YOUR TASK: Return the data below unchanged, from the line containing "1236x558 pixels. At" through the line containing "click(429, 60)". Leave the pictures out.

RECORDS SUPPLIED:
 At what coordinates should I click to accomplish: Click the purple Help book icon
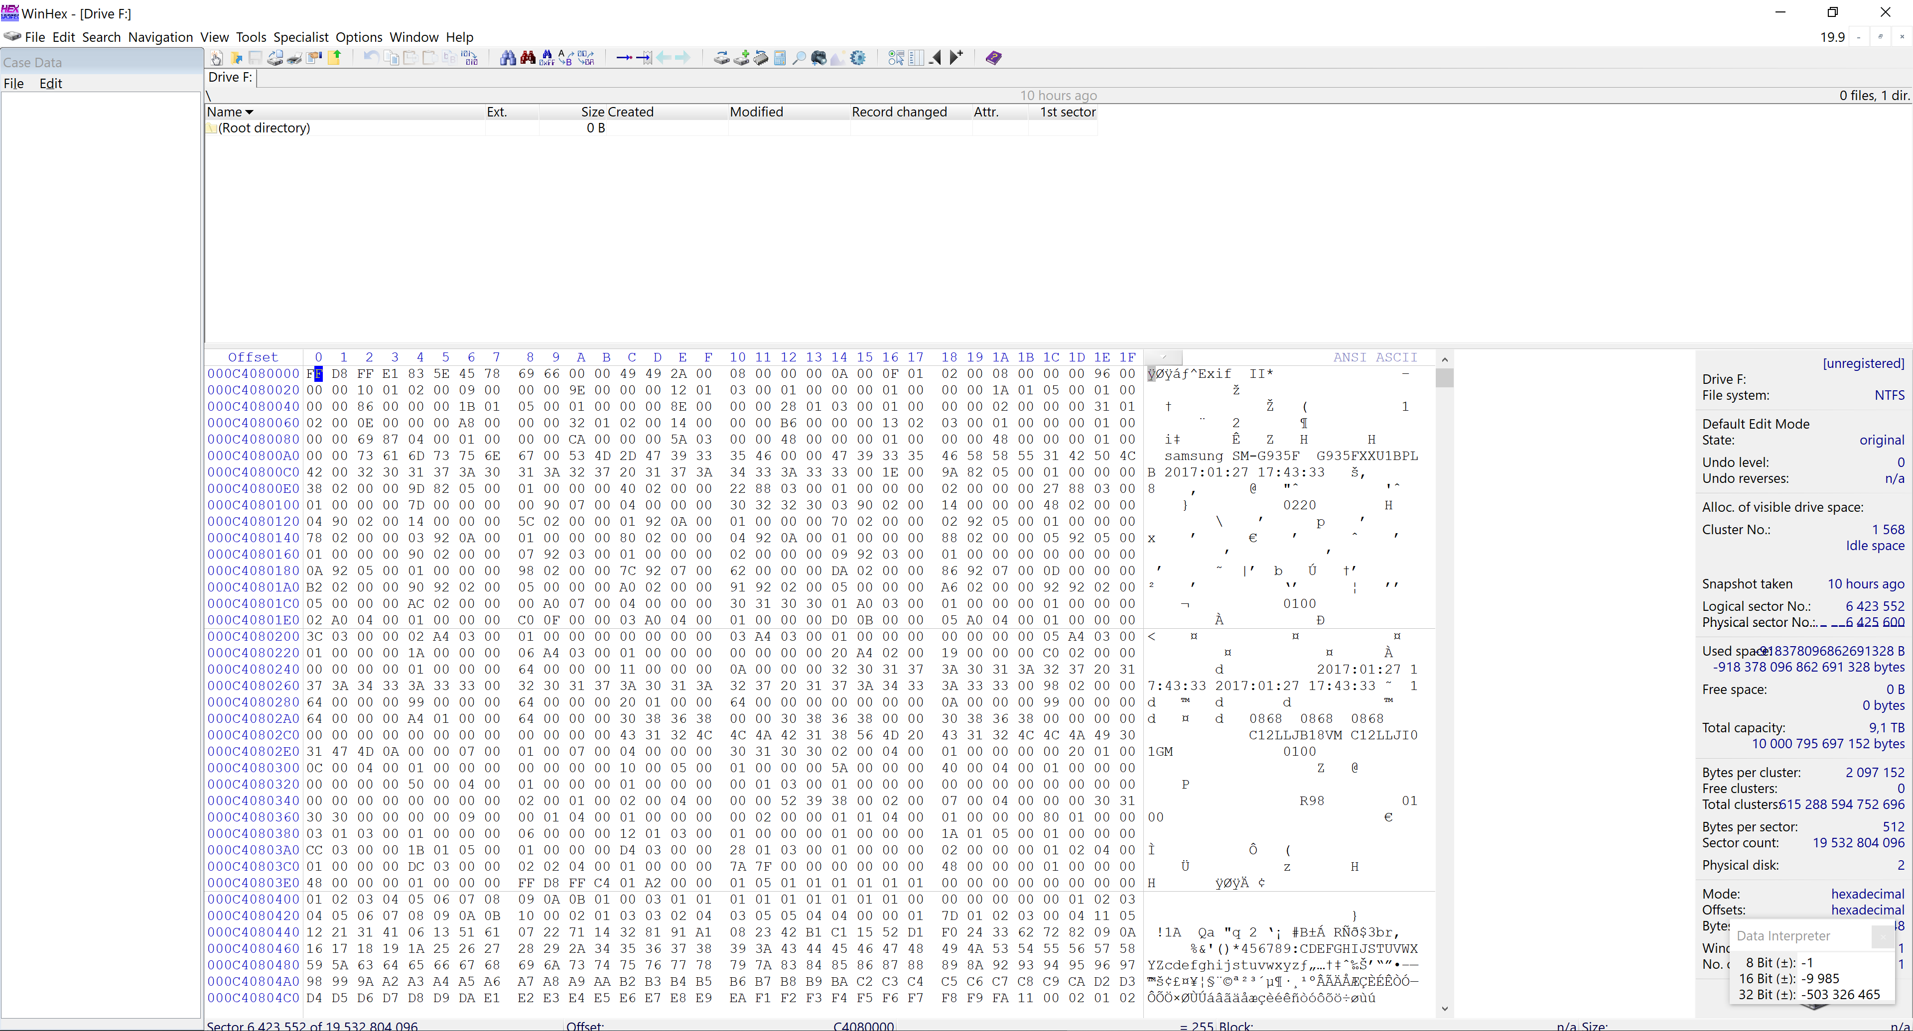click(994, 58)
---
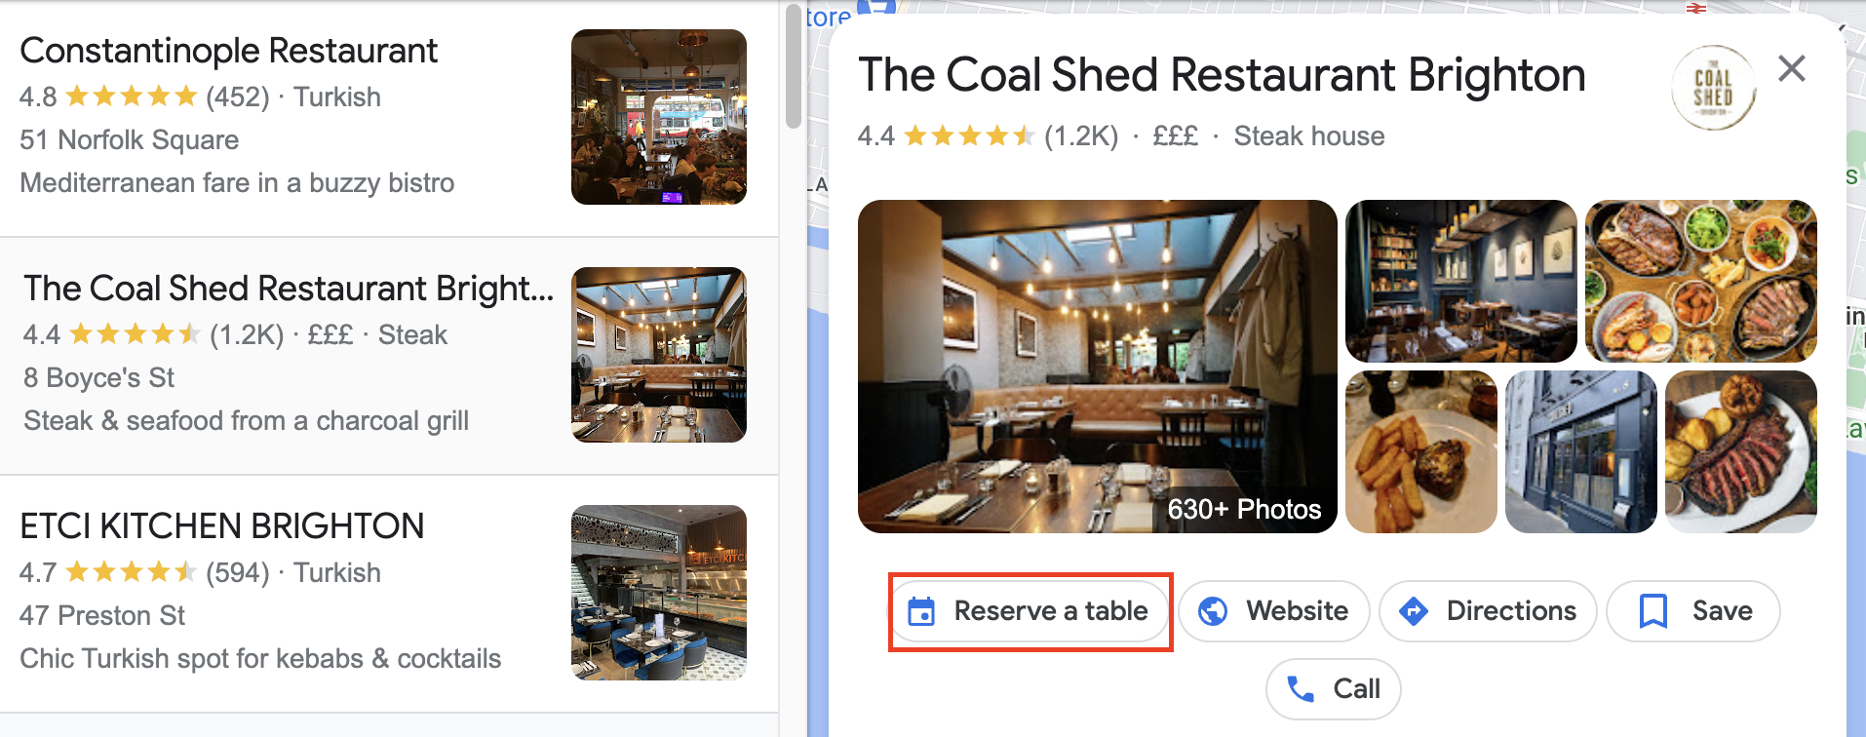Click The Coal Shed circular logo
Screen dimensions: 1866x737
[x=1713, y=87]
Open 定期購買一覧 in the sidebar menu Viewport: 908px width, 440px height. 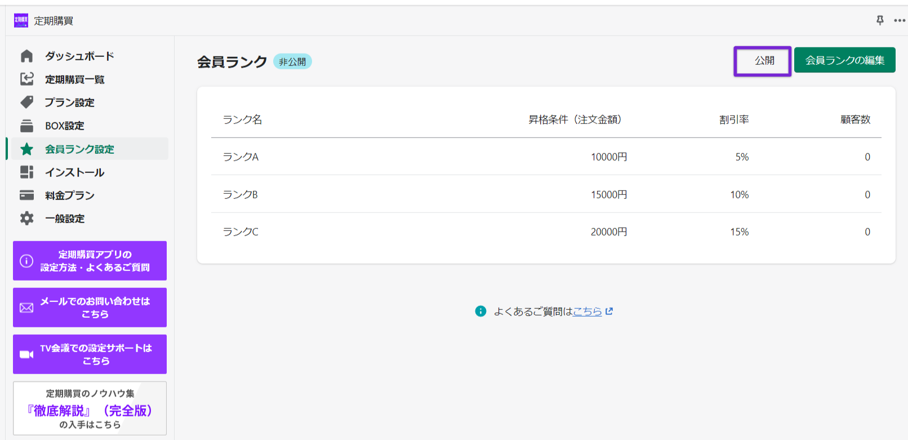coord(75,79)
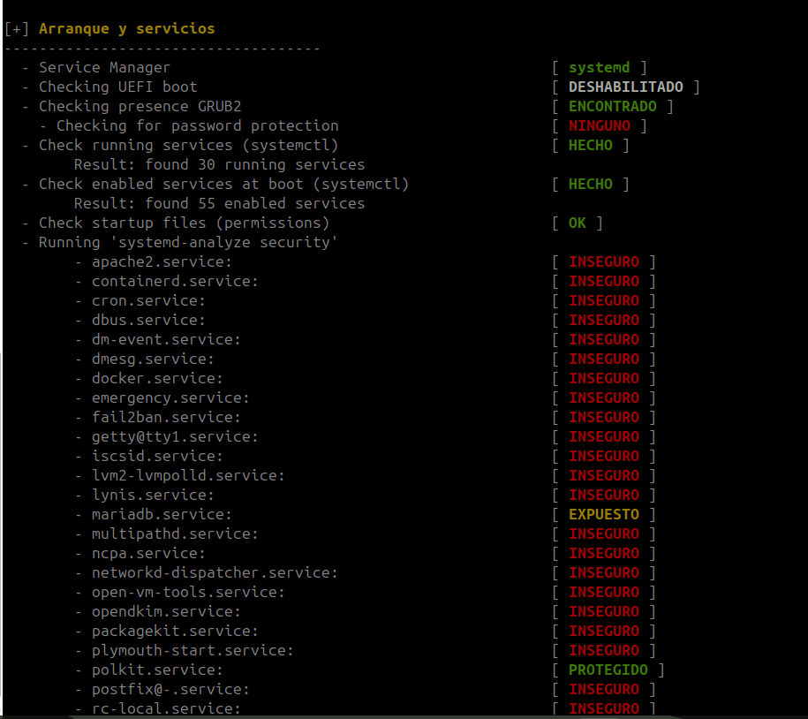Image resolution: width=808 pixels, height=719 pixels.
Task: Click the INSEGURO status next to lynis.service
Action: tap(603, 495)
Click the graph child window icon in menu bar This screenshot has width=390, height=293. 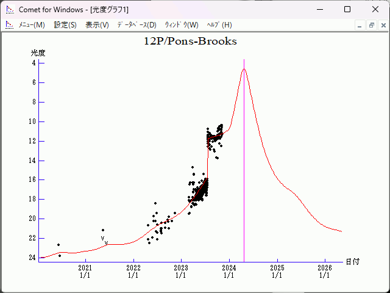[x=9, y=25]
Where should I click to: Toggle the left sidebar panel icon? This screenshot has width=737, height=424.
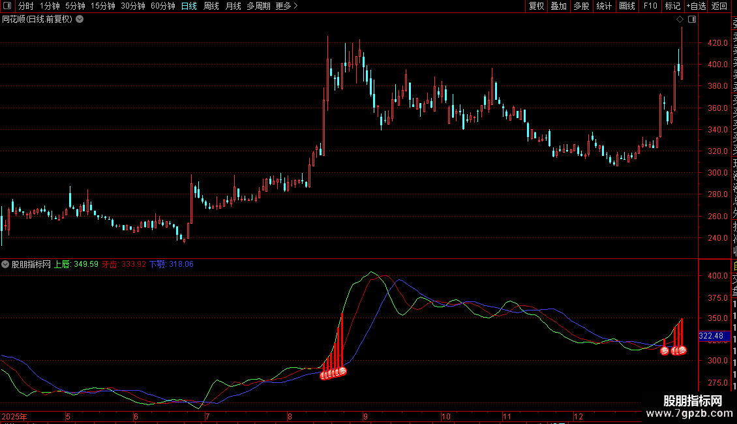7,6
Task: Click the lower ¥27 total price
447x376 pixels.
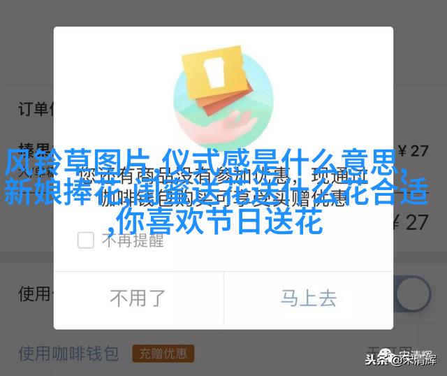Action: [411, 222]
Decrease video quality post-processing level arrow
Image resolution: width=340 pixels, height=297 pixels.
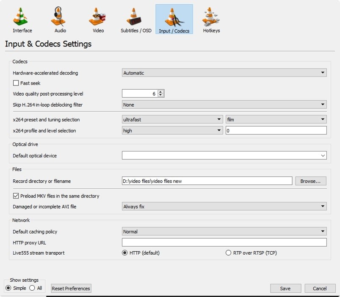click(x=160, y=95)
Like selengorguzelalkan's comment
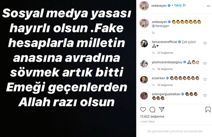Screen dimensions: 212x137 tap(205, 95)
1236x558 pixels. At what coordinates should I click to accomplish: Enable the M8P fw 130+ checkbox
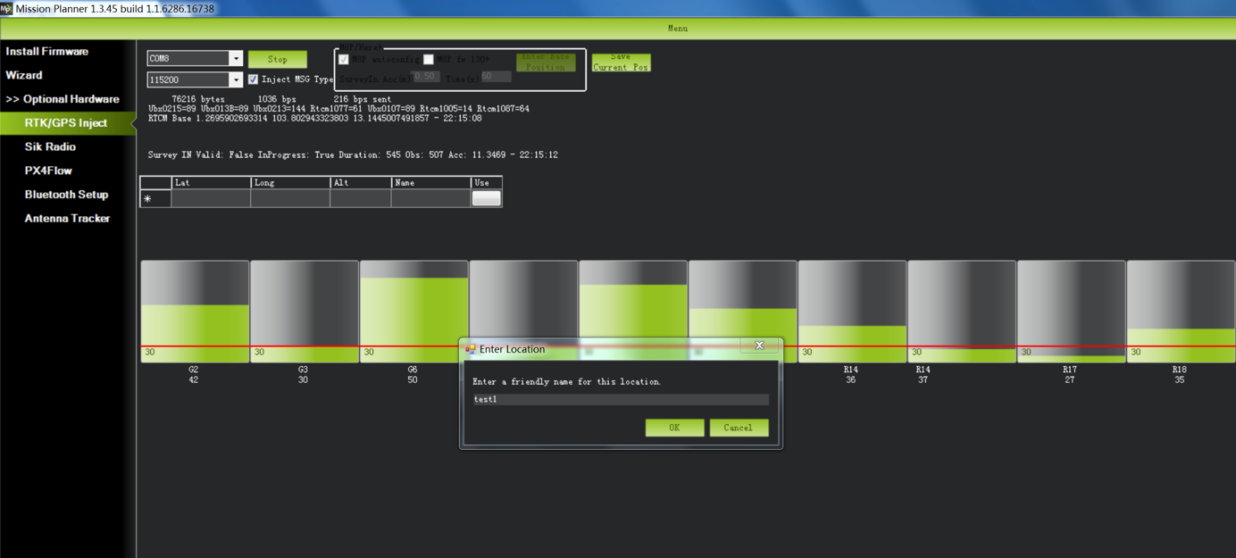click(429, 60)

SOLUTION FOR THIS TASK:
1236x558 pixels. At what coordinates should I click to accomplish: Enable the M8P fw 130+ checkbox
click(429, 60)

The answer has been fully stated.